Ethiopia was historically called Abyssinia, derived from the Arabic form of the Ethiosemitic name ḤBŚT, modern Habesha. In some countries, Ethiopia is still called by names cognate with "Abyssinia", e.g., Turkish Habesistan, meaning land of the Habesha people. The English name "Ethiopia" is thought to be derived from the Greek word Αἰθιοπία Aithiopia, from Αἰθίοψ Aithiops "an Ethiopian", derived from Greek terms meaning "of burnt (αιθ-) visage (ὄψ)".[1] However, this etymology is disputed, since the Book of Aksum, a Ge'ez chronicle first composed in the 15th century, states that the name is derived from 'Ityopp'is, a son (unmentioned in the Bible) of Cush, son of Ham who according to legend founded the city of Axum.


The predominant climate type is tropical monsoon, with wide topographic-induced variation.
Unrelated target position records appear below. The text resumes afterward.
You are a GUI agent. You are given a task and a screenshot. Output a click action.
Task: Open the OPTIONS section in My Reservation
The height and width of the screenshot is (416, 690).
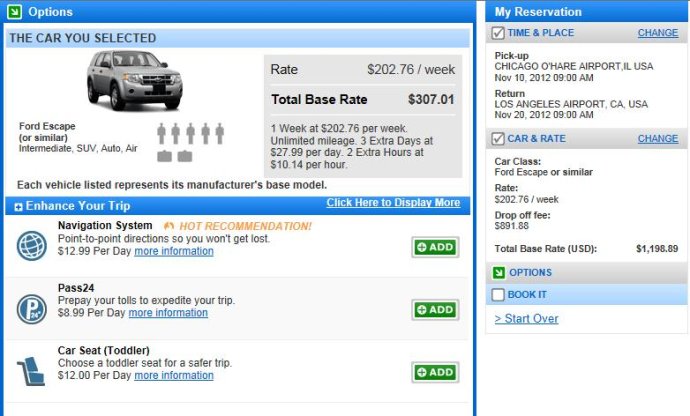coord(530,272)
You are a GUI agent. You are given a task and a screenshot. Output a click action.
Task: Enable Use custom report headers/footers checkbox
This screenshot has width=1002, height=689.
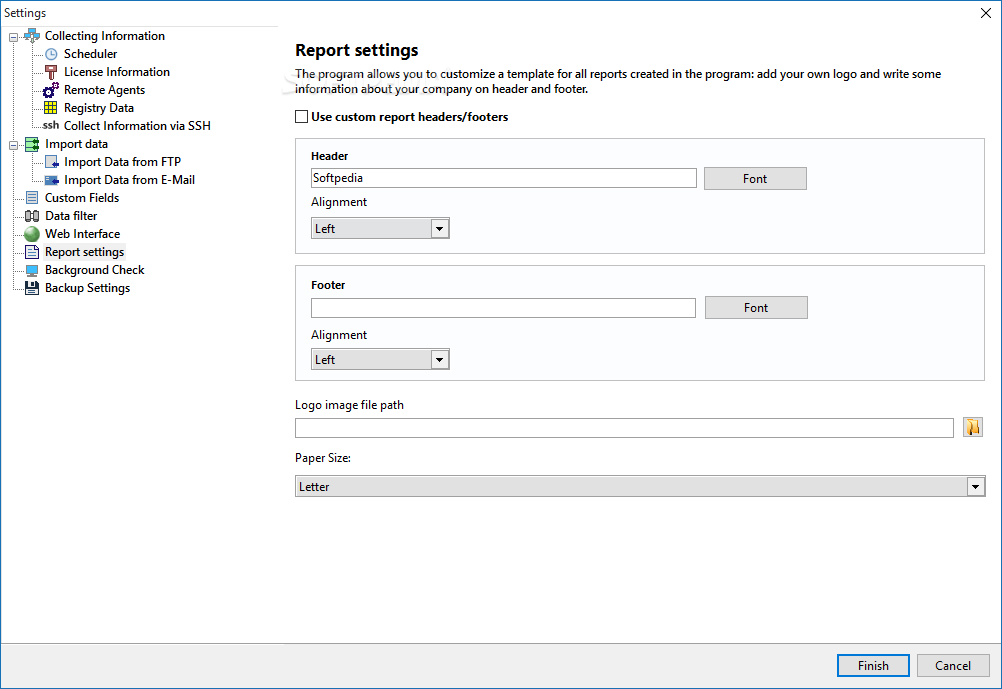tap(302, 117)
As a highland country, Ethiopia has a climate which is generally considerably cooler than other regions at similar proximity to the Equator. Most of the country's major cities are located at elevations of around 2,000-2,500 metres (6,600-8,200 ft) above sea level, including historic capitals such as Gondar and Axum.

The modern capital, Addis Ababa, is situated in the foothills of Mount Entoto at an elevation of around 2,400 m (8,000 ft), and experiences a healthy and pleasant climate year-round. With fairly uniform year-round temperatures, the seasons in Addis Ababa are largely defined by rainfall, with a dry season from Oct-Feb, a light rainy season from Mar-May, and a heavy rainy season from Jun-Sep. The average annual rainfall is around 1200 mm (47 in). There are on average 7 hours of sunshine per day, meaning it is sunny for around 60% of the available time. The dry season is the sunniest time of the year, though even at the height of the rainy season in July and August there are still usually several hours per day of bright sunshine.

The average annual temperature in Addis Ababa is 16°C (61°F), with daily maximum temperatures averaging 20-25°C (68-77°F) throughout the year, and overnight lows averaging 5-10°C (41-50°F). A light jacket is recommended for the evenings, though many Ethiopians prefer to dress conservatively and will wear a light jacket even during the day.

Most major cities and tourist sites in Ethiopia lie at a similar elevation to Addis Ababa and have comparable climates, though in less elevated regions, particularly the lower lying regions in the east of the country, the climate can be significantly hotter and drier. The town of Dallol, in the Danakil Depression in this eastern zone, has the world's highest average annual temperature of 34°C (93°F).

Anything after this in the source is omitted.